#### TASK REQUIREMENTS:
Turn the material below into a numbered list with one entry per line, and skip the blank lines.

#### PROVIDED INFORMATION:
▼▼▼

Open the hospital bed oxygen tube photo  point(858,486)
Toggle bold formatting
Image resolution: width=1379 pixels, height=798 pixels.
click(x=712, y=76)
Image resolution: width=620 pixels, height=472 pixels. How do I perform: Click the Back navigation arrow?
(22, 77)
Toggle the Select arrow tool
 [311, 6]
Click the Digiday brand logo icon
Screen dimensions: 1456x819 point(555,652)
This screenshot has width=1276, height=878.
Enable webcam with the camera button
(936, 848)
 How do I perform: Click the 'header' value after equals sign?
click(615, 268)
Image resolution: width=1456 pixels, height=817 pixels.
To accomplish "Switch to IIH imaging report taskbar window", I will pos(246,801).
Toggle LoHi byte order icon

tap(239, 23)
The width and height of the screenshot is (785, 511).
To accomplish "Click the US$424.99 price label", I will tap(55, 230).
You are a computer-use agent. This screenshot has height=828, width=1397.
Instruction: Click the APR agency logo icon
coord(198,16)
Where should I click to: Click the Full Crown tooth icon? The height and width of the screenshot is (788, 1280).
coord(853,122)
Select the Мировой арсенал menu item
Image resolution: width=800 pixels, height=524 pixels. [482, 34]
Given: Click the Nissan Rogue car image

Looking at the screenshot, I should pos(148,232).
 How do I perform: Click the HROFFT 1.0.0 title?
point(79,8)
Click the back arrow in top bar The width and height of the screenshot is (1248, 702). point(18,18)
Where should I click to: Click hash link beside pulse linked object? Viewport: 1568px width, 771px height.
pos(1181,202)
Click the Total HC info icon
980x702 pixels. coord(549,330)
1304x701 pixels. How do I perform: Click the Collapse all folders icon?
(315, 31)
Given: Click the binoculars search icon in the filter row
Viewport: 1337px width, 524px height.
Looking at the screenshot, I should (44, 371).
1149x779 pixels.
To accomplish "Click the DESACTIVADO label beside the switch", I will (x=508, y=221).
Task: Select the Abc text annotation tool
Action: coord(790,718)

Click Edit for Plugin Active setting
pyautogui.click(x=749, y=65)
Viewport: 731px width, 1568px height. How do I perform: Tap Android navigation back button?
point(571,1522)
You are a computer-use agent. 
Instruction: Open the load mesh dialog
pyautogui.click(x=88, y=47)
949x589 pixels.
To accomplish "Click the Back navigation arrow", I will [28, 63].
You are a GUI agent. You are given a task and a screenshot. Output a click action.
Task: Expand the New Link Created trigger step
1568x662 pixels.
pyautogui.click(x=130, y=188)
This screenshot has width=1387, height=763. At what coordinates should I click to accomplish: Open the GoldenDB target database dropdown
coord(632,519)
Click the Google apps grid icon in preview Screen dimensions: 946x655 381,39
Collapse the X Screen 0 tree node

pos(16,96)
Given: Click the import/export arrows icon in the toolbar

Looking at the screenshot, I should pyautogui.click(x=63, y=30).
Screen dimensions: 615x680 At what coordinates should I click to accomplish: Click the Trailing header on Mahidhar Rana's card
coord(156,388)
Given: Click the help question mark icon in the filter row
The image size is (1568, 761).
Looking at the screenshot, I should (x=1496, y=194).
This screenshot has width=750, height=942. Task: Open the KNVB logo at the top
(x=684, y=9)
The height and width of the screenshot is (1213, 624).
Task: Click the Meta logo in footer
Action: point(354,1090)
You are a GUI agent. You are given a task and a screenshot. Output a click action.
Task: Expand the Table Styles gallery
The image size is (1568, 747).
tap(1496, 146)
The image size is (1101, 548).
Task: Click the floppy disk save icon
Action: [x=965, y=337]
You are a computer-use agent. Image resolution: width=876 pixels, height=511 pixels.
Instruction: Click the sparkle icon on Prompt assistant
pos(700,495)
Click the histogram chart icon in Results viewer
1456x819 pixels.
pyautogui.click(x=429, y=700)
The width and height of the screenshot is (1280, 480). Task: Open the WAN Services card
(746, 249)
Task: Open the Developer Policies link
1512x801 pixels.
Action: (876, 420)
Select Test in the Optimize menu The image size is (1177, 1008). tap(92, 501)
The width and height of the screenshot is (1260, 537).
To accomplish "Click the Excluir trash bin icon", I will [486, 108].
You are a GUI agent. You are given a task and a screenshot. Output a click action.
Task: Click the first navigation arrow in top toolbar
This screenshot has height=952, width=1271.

▲▲▲

#### SOLUTION TO THE PROBLEM:
1. Open the hospital bed oxygen tube photo  point(858,486)
2. Toggle bold formatting
3. Image resolution: width=1379 pixels, height=798 pixels.
4. click(x=712, y=76)
5. Image resolution: width=620 pixels, height=472 pixels. How do I perform: Click the Back navigation arrow?
6. (22, 77)
7. Toggle the Select arrow tool
8.  [311, 6]
9. Click the Digiday brand logo icon
10. Screen dimensions: 1456x819 point(555,652)
11. This screenshot has width=1276, height=878.
12. Enable webcam with the camera button
13. (936, 848)
14.  How do I perform: Click the 'header' value after equals sign?
15. click(615, 268)
16. Image resolution: width=1456 pixels, height=817 pixels.
17. To accomplish "Switch to IIH imaging report taskbar window", I will pos(246,801).
18. Toggle LoHi byte order icon
19. tap(239, 23)
20. The width and height of the screenshot is (785, 511).
21. To accomplish "Click the US$424.99 price label", I will tap(55, 230).
22. You are a computer-use agent. This screenshot has height=828, width=1397.
23. Instruction: Click the APR agency logo icon
24. coord(198,16)
25. Where should I click to: Click the Full Crown tooth icon? The height and width of the screenshot is (788, 1280).
26. coord(853,122)
27. Select the Мировой арсенал menu item
28. Image resolution: width=800 pixels, height=524 pixels. [482, 34]
29. Given: Click the Nissan Rogue car image
30. Looking at the screenshot, I should pos(148,232).
31.  How do I perform: Click the HROFFT 1.0.0 title?
32. point(79,8)
33. Click the back arrow in top bar The width and height of the screenshot is (1248, 702). point(18,18)
34. Where should I click to: Click hash link beside pulse linked object? Viewport: 1568px width, 771px height.
35. pos(1181,202)
36. Click the Total HC info icon
37. 980x702 pixels. coord(549,330)
38. 1304x701 pixels. How do I perform: Click the Collapse all folders icon?
39. (315, 31)
40. Given: Click the binoculars search icon in the filter row
41. Viewport: 1337px width, 524px height.
42. Looking at the screenshot, I should (44, 371).
43. 1149x779 pixels.
44. To accomplish "Click the DESACTIVADO label beside the switch", I will (x=508, y=221).
45. Task: Select the Abc text annotation tool
46. Action: coord(790,718)
47. Click Edit for Plugin Active setting
48. pyautogui.click(x=749, y=65)
49. Viewport: 731px width, 1568px height. How do I perform: Tap Android navigation back button?
50. point(571,1522)
51. You are a computer-use agent. 
52. Instruction: Open the load mesh dialog
53. pyautogui.click(x=88, y=47)
54. 949x589 pixels.
55. To accomplish "Click the Back navigation arrow", I will [28, 63].
56. You are a GUI agent. You are given a task and a screenshot. Output a click action.
57. Task: Expand the New Link Created trigger step
58. 1568x662 pixels.
59. pyautogui.click(x=130, y=188)
60. This screenshot has width=1387, height=763. At what coordinates should I click to accomplish: Open the GoldenDB target database dropdown
61. coord(632,519)
62. Click the Google apps grid icon in preview Screen dimensions: 946x655 381,39
63. Collapse the X Screen 0 tree node
64. pos(16,96)
65. Given: Click the import/export arrows icon in the toolbar
66. Looking at the screenshot, I should pyautogui.click(x=63, y=30).
67. Screen dimensions: 615x680 At what coordinates should I click to accomplish: Click the Trailing header on Mahidhar Rana's card
68. coord(156,388)
69. Given: Click the help question mark icon in the filter row
70. The image size is (1568, 761).
71. Looking at the screenshot, I should (x=1496, y=194).
72. This screenshot has width=750, height=942. Task: Open the KNVB logo at the top
73. (x=684, y=9)
74. The height and width of the screenshot is (1213, 624).
75. Task: Click the Meta logo in footer
76. Action: point(354,1090)
77. You are a GUI agent. You are given a task and a screenshot. Output a click action.
78. Task: Expand the Table Styles gallery
79. The image size is (1568, 747).
80. tap(1496, 146)
81. The image size is (1101, 548).
82. Task: Click the floppy disk save icon
83. Action: [x=965, y=337]
84. You are a computer-use agent. Image resolution: width=876 pixels, height=511 pixels.
85. Instruction: Click the sparkle icon on Prompt assistant
86. pos(700,495)
87. Click the histogram chart icon in Results viewer
88. 1456x819 pixels.
89. pyautogui.click(x=429, y=700)
90. The width and height of the screenshot is (1280, 480). Task: Open the WAN Services card
91. (746, 249)
92. Task: Open the Developer Policies link
93. 1512x801 pixels.
94. Action: (876, 420)
95. Select Test in the Optimize menu The image size is (1177, 1008). tap(92, 501)
96. The width and height of the screenshot is (1260, 537).
97. To accomplish "Click the Excluir trash bin icon", I will [486, 108].
98. You are a GUI agent. You are given a task and a screenshot. Output a click action.
99. Task: Click the first navigation arrow in top toolbar
100. This screenshot has height=952, width=1271.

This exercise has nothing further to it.